Single page Print

Memory subsystem performance
Our first few tests are synthetic benchmarks that let us inspect the performance of the cache and memory subsystems.

This test is nicely multithreaded, so the caches from all available cores contribute to the throughput measured. You may be surprised to see that the Phenom II X6 1100T achieves higher bandwidth than the FX-8150 at the smaller block sizes, but remember it has six L1 caches where the FX has four. The more apt comparison may be the Phenom II X4 980, with four cores and a 3.7GHz clock frequency. The FX's L1 caches will cover block sizes up to 64KB, and the FX-8150 is faster than the Phenom II X4 980 at each step from 2KB to 64KB. Then again, with only four cores, Sandy Bridge's L1 caches are faster still.

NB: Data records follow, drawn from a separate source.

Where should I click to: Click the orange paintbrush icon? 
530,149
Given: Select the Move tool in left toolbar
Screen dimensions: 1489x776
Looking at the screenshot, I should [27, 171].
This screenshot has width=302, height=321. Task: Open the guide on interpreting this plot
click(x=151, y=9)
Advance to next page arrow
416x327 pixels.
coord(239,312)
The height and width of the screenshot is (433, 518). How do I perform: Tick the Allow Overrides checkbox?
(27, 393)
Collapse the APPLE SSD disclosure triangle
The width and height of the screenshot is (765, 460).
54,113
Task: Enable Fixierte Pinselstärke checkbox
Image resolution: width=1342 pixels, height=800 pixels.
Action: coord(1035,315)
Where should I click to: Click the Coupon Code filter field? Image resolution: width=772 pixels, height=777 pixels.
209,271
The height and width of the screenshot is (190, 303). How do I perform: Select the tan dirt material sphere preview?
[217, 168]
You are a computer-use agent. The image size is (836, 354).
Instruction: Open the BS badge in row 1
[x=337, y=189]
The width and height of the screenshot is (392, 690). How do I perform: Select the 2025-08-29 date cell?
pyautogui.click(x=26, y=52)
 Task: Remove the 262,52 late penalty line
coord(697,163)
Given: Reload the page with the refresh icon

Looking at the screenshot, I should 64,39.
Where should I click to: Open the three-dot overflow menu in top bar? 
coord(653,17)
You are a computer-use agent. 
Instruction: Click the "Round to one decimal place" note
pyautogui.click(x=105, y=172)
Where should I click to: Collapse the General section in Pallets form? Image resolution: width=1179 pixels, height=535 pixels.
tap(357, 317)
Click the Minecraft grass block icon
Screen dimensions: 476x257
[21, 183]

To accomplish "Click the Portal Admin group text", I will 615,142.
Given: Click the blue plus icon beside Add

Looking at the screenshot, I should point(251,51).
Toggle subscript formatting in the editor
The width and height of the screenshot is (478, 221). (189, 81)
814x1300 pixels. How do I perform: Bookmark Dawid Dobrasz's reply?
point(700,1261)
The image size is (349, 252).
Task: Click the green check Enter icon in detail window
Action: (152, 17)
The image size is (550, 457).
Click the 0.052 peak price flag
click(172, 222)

The 256KB to 1MB block sizes are L2 cache territory, and the FX's L2 caches don't look to be especially fast, either, though they do largely outperform the Phenom II X4 980's. Bulldozer's L2 caches may lack for speed, but they're large. At the 4MB data point, the rest of the CPUs are into their L3 caches. The FX is still in its L2 coverage area. The next step up in block size is 16MB, which is right at the outer edge of the FX's effective total cache capacity, since its 8MB of L3 cache doesn't replicate the contents of its 8MB of L2 cache. The FX-8150 again delivers the highest throughput at the 16MB block size, but not by much.

Some of the credit for the FX-8150's strong showing here no doubt goes to its use of 1866MHz DIMMs. However, we've tried 1866MHz memory on the older CPU cores in Llano, and our Stream results topped out at around 15GB/s. Bulldozer's smart data prefetchers and large L2 caches deserve credit for taking good advantage of the available memory bandwidth.

Measuring memory access latencies has gotten to be tricky with the advent of Turbo-style clock speed ramping, because latencies are reported in the number of CPU cycles. Nevertheless, we've chosen to report access latencies with the caveat that our guesses about likely frequencies for these CPUs may be incorrect.

If we're right, the FX comes out looking pretty good, with access latencies comparable to competing Sandy Bridge parts, despite its larger caches. Again, the use of 1866MHz memory may be helping the FX here.

For what it's worth, our tool reports Bulldozer's L1 data cache latency at 3 cycles, L2 at 18 cycles, and L3 at 65 cycles.